[PROVIDED DATA Boundary: Start]
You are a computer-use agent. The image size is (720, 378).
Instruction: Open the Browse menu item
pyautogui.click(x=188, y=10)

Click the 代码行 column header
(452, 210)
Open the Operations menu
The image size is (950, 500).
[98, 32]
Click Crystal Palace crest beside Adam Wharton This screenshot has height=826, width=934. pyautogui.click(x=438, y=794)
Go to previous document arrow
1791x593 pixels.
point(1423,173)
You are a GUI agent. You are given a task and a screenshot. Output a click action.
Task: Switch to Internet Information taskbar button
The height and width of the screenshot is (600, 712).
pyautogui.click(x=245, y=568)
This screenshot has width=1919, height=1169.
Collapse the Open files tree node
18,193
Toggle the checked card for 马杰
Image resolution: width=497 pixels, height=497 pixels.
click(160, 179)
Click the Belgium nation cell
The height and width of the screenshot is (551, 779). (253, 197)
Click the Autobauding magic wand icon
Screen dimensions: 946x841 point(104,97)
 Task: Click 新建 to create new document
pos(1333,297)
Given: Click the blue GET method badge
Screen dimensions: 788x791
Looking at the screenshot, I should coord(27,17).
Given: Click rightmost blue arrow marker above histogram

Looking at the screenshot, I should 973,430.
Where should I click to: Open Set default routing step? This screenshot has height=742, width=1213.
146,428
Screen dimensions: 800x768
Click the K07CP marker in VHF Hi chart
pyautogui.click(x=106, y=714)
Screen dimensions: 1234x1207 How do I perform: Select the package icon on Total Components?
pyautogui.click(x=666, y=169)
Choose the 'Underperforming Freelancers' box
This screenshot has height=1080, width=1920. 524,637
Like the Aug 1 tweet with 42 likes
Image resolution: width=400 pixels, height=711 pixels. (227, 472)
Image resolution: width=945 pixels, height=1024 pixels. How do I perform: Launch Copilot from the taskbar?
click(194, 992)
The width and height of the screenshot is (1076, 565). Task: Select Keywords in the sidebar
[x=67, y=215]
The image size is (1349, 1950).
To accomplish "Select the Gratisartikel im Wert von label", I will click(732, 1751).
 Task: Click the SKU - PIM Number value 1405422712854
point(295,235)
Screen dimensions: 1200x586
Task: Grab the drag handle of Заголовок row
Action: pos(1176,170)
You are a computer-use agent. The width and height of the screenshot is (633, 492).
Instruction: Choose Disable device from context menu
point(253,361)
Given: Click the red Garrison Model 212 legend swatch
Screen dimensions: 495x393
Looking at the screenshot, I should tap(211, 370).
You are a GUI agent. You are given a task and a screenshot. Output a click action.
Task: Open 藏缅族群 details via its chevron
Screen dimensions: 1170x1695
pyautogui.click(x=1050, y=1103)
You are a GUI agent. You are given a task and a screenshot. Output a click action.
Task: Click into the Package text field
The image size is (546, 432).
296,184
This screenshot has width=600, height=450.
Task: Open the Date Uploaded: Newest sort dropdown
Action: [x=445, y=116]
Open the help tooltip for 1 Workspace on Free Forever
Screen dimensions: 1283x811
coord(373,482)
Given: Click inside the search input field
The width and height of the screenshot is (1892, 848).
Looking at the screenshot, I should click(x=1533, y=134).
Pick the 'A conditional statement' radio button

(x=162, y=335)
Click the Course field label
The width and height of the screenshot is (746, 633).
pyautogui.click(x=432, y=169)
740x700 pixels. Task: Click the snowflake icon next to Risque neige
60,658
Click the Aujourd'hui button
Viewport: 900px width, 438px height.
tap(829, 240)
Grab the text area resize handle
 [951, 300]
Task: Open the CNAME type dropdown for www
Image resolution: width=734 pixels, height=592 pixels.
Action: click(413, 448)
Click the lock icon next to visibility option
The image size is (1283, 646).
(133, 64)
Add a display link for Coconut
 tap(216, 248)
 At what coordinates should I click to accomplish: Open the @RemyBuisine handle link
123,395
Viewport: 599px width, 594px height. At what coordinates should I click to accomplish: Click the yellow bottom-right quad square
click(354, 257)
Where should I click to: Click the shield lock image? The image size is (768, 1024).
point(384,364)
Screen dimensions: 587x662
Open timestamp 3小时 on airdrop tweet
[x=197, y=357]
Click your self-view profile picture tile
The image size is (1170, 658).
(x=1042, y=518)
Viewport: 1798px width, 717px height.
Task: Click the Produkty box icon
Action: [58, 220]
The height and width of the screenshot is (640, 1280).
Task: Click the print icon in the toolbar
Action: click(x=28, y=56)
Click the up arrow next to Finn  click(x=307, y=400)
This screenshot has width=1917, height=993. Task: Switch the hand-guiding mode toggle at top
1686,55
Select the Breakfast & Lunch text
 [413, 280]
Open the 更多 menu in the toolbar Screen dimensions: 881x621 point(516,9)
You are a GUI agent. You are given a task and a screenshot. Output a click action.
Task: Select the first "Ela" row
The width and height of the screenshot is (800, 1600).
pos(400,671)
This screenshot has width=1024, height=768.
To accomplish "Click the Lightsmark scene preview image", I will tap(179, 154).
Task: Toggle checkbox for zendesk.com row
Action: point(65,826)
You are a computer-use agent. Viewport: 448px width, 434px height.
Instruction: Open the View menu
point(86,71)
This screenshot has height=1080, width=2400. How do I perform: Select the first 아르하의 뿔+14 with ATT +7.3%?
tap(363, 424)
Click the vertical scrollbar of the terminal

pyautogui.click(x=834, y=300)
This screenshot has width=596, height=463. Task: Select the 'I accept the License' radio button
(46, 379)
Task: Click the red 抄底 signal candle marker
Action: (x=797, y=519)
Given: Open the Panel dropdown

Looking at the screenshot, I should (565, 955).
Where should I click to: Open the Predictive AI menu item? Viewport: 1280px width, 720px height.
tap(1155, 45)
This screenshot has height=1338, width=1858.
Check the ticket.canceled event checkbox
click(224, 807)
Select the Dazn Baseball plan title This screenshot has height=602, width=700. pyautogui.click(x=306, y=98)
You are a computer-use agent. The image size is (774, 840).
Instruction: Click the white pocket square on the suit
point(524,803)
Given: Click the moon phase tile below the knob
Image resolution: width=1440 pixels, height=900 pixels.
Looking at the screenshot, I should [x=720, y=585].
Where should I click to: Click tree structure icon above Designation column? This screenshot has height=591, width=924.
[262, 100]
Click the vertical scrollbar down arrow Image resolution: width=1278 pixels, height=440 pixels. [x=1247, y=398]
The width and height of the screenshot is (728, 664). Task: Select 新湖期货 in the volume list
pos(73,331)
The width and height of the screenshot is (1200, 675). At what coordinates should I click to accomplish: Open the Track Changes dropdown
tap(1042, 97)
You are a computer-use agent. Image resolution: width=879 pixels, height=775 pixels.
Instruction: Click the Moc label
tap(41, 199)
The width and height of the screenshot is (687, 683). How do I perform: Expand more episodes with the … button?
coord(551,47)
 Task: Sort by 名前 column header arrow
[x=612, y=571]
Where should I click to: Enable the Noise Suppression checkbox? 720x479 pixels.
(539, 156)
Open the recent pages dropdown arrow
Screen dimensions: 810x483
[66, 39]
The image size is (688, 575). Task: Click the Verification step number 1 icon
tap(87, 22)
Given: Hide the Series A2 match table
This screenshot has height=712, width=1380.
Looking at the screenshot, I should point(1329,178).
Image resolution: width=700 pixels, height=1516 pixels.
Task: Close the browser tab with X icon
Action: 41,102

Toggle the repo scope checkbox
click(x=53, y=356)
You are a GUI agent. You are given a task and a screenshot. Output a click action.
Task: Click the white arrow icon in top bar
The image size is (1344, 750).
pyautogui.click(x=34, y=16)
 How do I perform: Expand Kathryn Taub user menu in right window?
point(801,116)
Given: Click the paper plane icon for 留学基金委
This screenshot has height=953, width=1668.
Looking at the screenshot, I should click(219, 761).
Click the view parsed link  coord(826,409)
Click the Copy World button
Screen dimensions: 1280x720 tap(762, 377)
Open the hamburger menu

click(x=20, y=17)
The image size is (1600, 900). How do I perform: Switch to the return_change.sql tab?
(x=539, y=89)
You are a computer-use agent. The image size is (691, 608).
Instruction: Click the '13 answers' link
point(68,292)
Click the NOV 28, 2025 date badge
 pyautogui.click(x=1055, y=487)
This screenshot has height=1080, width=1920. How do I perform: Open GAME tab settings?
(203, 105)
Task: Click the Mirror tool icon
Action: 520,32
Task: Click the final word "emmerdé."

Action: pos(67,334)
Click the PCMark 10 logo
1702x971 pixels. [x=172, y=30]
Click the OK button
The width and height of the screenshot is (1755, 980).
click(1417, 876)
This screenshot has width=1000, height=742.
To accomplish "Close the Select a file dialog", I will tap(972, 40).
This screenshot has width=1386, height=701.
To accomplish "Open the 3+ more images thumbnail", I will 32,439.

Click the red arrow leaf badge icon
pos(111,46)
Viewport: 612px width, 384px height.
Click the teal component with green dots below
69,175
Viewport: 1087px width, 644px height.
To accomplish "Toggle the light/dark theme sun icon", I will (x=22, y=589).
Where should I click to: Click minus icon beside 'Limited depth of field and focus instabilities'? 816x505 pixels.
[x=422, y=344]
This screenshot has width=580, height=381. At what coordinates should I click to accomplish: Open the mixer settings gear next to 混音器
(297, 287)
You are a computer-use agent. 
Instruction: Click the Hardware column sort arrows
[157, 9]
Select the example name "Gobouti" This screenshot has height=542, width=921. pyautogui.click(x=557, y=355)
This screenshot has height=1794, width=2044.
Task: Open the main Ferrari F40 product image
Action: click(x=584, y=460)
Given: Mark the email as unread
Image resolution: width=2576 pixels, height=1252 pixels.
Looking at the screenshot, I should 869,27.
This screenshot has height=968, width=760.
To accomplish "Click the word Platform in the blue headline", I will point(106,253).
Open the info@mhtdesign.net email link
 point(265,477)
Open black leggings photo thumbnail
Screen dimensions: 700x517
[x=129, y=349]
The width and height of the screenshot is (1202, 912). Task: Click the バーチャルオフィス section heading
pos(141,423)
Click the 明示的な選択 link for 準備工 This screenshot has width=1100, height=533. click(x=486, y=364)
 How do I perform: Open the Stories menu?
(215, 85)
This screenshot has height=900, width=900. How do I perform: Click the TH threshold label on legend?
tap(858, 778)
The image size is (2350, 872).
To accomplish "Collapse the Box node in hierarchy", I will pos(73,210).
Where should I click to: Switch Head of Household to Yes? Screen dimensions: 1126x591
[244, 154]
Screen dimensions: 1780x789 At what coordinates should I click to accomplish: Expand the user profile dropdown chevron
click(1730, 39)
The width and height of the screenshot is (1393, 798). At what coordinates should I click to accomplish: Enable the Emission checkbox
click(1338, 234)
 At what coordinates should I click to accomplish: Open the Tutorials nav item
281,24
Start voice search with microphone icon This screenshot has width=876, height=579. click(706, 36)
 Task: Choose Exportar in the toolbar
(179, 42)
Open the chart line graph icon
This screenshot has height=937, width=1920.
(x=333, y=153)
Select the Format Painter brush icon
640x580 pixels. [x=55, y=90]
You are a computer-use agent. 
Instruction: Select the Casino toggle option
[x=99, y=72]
[PROVIDED DATA Boundary: End]
> [ASSIGNMENT]:
Above this task is a listing. Restate, word for word and with nothing added, the lines from the one with "You are a computer-use agent. Image" through the one with "Given: Hide the Series A2 match table".

> [ANSWER SECTION]:
You are a computer-use agent. Image resolution: width=879 pixels, height=775 pixels.
Instruction: Click the Moc label
tap(41, 199)
The width and height of the screenshot is (687, 683). How do I perform: Expand more episodes with the … button?
coord(551,47)
 Task: Sort by 名前 column header arrow
[x=612, y=571]
Where should I click to: Enable the Noise Suppression checkbox? 720x479 pixels.
(539, 156)
Open the recent pages dropdown arrow
Screen dimensions: 810x483
[66, 39]
The image size is (688, 575). Task: Click the Verification step number 1 icon
tap(87, 22)
Given: Hide the Series A2 match table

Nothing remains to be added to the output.